WORK ITEM
Report every line of the records that includes the word "agent".

Stored items
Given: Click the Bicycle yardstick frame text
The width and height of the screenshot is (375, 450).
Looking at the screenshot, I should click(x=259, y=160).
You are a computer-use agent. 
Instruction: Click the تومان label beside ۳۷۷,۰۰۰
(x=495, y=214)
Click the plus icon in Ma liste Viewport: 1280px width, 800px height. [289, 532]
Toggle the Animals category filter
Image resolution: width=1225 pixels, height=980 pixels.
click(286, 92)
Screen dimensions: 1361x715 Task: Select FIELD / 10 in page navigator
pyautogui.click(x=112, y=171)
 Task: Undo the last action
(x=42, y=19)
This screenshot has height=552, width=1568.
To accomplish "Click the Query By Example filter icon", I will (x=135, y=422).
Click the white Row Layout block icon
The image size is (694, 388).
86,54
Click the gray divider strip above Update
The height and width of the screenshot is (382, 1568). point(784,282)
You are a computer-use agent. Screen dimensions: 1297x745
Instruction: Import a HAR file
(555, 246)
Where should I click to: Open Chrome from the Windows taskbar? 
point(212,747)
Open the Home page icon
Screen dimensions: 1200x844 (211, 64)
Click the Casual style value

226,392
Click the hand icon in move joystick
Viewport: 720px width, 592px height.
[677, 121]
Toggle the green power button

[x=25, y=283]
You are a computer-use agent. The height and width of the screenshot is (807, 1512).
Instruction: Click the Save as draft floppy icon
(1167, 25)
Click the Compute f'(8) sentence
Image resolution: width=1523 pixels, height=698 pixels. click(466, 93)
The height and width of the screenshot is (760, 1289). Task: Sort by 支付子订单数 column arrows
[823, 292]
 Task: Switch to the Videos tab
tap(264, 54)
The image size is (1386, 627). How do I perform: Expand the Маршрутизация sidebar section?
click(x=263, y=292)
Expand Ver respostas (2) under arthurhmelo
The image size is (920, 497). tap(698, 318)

REPLY
You are a computer-use agent. 
You are a computer-use agent. Screen dimensions: 1297x745
You are a computer-use agent. The height and width of the screenshot is (807, 1512).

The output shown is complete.